*Exercise instructions*.
Copy the following material verbatim, beginning at the line that contains "Given: Select the Testing user account avatar" and ending after the line that contains "(x=62, y=260)".

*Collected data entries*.
"""

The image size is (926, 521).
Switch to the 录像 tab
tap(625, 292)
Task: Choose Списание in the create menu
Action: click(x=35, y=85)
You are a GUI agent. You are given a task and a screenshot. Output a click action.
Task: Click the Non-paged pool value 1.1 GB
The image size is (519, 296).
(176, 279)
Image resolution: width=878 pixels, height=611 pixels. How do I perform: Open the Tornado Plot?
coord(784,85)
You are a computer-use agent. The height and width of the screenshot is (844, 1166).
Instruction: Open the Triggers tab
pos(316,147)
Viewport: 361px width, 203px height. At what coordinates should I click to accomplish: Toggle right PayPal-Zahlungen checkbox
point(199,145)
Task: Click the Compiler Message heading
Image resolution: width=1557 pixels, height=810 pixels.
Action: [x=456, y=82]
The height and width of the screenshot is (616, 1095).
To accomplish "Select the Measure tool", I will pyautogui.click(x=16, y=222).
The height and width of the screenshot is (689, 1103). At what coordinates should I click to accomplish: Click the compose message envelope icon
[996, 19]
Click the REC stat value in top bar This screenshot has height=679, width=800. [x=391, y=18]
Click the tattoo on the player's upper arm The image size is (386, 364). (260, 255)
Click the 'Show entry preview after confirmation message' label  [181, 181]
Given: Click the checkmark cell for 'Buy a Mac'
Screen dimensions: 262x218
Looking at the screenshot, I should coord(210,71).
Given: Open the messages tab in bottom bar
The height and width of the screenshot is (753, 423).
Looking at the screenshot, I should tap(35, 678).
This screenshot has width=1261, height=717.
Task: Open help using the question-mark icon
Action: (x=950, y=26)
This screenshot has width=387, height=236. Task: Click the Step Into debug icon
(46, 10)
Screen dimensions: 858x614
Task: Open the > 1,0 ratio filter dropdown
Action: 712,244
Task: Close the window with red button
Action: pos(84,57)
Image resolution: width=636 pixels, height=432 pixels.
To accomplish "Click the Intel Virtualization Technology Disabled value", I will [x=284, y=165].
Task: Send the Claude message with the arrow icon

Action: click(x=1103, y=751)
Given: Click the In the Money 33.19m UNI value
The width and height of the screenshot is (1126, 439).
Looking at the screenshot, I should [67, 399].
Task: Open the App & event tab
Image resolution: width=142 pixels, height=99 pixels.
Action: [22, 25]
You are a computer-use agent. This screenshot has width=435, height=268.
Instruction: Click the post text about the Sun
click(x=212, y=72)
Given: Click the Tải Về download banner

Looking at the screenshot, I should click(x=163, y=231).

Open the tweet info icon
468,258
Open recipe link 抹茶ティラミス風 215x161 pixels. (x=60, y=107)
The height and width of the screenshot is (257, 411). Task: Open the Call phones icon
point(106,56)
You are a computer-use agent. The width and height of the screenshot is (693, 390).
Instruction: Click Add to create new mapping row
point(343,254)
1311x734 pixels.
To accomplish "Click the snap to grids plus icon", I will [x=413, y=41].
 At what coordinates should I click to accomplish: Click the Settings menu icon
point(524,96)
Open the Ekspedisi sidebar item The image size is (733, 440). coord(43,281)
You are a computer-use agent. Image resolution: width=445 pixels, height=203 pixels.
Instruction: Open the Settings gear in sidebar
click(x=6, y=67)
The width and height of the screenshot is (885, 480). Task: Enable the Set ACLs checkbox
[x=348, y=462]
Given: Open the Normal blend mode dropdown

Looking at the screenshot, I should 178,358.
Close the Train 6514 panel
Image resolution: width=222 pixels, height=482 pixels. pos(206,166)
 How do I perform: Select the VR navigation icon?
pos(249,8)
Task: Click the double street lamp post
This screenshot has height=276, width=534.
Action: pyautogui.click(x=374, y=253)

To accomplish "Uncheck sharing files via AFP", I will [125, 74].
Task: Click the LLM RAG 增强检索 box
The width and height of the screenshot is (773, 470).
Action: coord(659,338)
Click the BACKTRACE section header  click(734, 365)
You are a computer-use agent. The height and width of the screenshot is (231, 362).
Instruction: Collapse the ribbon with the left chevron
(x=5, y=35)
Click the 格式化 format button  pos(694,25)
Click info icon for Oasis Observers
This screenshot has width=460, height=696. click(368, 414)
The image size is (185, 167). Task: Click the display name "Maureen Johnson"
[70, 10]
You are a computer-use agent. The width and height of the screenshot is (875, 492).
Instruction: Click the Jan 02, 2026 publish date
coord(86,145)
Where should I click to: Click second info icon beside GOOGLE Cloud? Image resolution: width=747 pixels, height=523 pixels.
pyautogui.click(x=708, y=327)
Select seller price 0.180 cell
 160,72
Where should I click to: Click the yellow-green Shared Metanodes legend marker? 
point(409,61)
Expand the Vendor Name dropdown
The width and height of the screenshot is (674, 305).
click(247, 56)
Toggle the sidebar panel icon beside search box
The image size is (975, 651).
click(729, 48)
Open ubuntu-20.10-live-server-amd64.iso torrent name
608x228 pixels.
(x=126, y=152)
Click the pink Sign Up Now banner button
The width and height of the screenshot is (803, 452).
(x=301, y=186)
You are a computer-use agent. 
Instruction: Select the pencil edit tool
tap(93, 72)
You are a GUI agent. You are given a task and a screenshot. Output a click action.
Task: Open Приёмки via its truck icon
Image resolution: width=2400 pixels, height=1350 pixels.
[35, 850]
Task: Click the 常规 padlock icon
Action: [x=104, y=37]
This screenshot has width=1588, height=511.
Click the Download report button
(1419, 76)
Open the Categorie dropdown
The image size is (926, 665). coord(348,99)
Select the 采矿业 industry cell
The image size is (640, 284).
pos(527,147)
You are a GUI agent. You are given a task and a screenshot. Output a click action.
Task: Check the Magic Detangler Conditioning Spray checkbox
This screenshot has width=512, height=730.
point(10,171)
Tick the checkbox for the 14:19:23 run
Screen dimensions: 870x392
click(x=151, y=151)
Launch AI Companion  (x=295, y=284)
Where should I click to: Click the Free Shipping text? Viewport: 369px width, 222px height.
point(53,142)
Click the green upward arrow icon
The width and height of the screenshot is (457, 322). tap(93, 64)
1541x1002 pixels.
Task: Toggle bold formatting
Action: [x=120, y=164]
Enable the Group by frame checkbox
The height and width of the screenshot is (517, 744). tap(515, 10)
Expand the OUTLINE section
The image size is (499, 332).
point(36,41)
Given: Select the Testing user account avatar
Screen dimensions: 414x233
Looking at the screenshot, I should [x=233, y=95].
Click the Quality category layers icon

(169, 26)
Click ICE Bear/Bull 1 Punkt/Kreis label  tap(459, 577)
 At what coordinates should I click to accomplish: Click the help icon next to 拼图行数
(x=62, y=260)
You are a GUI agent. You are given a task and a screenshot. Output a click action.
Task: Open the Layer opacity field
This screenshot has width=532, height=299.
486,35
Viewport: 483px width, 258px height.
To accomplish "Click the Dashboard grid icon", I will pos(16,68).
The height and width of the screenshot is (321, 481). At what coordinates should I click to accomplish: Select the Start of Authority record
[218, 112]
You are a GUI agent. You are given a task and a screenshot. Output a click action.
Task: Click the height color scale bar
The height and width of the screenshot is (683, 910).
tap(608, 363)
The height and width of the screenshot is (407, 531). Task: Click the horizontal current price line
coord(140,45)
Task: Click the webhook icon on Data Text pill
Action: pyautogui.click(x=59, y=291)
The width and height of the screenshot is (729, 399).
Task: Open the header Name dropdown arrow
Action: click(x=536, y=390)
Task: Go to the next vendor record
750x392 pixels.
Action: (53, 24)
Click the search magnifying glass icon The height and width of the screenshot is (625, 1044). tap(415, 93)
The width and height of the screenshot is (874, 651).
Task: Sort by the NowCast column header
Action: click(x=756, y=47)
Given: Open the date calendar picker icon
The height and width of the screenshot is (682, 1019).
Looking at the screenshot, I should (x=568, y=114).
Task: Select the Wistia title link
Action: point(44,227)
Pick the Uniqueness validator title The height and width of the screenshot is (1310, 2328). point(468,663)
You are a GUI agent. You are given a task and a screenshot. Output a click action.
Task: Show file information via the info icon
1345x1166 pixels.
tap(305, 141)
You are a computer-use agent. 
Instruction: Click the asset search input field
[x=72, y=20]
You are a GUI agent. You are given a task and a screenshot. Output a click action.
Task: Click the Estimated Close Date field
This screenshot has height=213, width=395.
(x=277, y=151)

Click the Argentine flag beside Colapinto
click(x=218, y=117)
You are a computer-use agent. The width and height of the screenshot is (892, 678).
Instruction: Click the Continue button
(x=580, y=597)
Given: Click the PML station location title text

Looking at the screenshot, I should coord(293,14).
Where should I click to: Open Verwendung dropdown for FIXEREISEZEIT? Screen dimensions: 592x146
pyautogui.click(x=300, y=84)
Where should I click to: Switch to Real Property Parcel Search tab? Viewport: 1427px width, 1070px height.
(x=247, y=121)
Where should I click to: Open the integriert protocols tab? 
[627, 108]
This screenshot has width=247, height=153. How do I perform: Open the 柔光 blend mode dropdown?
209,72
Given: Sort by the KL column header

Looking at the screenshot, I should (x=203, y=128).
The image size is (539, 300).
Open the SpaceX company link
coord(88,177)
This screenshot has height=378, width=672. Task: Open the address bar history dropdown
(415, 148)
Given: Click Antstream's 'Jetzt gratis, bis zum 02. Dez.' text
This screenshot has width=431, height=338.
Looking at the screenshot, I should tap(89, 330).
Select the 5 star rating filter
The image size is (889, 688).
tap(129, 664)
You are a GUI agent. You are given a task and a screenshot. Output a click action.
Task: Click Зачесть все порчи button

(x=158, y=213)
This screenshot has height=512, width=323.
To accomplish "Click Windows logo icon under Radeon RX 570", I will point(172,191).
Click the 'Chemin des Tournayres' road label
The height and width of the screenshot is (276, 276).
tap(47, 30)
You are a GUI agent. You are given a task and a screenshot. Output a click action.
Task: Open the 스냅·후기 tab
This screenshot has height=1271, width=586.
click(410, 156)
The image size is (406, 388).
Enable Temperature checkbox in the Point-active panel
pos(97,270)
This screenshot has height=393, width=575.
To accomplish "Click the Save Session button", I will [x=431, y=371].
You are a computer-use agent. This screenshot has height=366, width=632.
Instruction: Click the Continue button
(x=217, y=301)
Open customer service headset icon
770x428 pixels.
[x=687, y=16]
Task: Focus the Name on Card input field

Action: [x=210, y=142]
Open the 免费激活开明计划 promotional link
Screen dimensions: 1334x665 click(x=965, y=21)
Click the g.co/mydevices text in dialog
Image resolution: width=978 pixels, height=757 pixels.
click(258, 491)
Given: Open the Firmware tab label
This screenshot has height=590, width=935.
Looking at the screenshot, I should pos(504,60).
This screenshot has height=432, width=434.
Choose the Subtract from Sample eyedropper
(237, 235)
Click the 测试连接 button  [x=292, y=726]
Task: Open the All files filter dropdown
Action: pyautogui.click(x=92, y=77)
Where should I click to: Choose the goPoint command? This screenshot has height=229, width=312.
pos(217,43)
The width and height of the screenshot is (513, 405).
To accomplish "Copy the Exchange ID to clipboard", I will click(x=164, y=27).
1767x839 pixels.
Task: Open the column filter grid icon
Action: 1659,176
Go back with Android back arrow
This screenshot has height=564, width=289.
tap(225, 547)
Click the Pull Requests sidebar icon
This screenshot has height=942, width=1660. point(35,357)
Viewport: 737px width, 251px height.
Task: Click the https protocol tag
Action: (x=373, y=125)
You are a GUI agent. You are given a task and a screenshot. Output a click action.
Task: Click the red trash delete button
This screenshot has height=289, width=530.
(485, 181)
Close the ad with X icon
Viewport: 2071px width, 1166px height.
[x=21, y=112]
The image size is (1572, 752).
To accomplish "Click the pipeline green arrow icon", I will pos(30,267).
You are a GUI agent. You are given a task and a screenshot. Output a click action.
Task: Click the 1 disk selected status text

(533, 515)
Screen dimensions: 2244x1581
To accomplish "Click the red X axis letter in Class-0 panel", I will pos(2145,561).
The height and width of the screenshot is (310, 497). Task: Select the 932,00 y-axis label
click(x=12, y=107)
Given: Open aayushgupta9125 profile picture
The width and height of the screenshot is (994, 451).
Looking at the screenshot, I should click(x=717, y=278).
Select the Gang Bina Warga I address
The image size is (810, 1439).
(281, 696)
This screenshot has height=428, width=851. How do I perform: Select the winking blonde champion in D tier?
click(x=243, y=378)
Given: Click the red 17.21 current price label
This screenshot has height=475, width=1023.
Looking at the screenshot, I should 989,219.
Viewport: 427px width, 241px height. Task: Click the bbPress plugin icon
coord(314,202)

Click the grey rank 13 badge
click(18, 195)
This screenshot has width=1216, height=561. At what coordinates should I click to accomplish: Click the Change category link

"""

*The completed task*.
Given: Select the Testing user account avatar
Screen dimensions: 414x233
Looking at the screenshot, I should [x=233, y=95].
Click the Quality category layers icon

(169, 26)
Click ICE Bear/Bull 1 Punkt/Kreis label  tap(459, 577)
 At what coordinates should I click to accomplish: Click the help icon next to 拼图行数
(x=62, y=260)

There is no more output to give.